- _Exercise requirements_
The records that follow are to be transcribed word for word.

-------------------------

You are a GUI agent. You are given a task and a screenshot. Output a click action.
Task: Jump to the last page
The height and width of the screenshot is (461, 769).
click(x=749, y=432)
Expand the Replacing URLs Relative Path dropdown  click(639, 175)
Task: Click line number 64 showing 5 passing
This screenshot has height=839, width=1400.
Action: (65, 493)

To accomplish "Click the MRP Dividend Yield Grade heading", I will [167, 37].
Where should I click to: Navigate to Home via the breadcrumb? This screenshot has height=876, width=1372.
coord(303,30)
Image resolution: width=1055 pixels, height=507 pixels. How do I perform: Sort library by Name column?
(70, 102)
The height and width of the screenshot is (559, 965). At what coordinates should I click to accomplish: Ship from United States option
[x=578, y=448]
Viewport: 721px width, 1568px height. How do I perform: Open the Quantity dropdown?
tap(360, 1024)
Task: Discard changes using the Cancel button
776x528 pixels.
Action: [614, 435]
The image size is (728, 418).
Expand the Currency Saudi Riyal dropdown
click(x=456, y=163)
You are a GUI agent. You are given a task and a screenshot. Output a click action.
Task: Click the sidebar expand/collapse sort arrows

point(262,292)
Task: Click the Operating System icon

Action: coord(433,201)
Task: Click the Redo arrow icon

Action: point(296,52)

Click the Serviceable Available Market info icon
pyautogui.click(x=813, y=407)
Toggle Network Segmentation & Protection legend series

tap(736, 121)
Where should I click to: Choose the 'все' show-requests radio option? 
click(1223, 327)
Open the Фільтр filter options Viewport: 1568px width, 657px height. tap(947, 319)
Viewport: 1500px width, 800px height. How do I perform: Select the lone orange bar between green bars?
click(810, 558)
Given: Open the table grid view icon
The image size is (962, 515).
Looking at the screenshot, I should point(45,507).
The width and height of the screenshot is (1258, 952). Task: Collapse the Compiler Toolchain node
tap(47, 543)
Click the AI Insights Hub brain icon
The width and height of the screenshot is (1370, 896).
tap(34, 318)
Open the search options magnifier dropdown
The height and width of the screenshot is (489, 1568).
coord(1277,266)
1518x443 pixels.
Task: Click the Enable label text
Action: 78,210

-------------------------

- _Exercise result_
You are a GUI agent. You are given a task and a screenshot. Output a click action.
Task: Jump to the last page
The height and width of the screenshot is (461, 769).
click(x=749, y=432)
Expand the Replacing URLs Relative Path dropdown  click(639, 175)
Task: Click line number 64 showing 5 passing
This screenshot has height=839, width=1400.
Action: (65, 493)

To accomplish "Click the MRP Dividend Yield Grade heading", I will [167, 37].
Where should I click to: Navigate to Home via the breadcrumb? This screenshot has height=876, width=1372.
coord(303,30)
Image resolution: width=1055 pixels, height=507 pixels. How do I perform: Sort library by Name column?
(70, 102)
The height and width of the screenshot is (559, 965). At what coordinates should I click to accomplish: Ship from United States option
[x=578, y=448]
Viewport: 721px width, 1568px height. How do I perform: Open the Quantity dropdown?
tap(360, 1024)
Task: Discard changes using the Cancel button
776x528 pixels.
Action: [614, 435]
The image size is (728, 418).
Expand the Currency Saudi Riyal dropdown
click(x=456, y=163)
You are a GUI agent. You are given a task and a screenshot. Output a click action.
Task: Click the sidebar expand/collapse sort arrows

point(262,292)
Task: Click the Operating System icon

Action: coord(433,201)
Task: Click the Redo arrow icon

Action: point(296,52)

Click the Serviceable Available Market info icon
pyautogui.click(x=813, y=407)
Toggle Network Segmentation & Protection legend series

tap(736, 121)
Where should I click to: Choose the 'все' show-requests radio option? 
click(1223, 327)
Open the Фільтр filter options Viewport: 1568px width, 657px height. tap(947, 319)
Viewport: 1500px width, 800px height. How do I perform: Select the lone orange bar between green bars?
click(810, 558)
Given: Open the table grid view icon
The image size is (962, 515).
Looking at the screenshot, I should point(45,507).
The width and height of the screenshot is (1258, 952). Task: Collapse the Compiler Toolchain node
tap(47, 543)
Click the AI Insights Hub brain icon
The width and height of the screenshot is (1370, 896).
tap(34, 318)
Open the search options magnifier dropdown
The height and width of the screenshot is (489, 1568).
coord(1277,266)
1518x443 pixels.
Task: Click the Enable label text
Action: 78,210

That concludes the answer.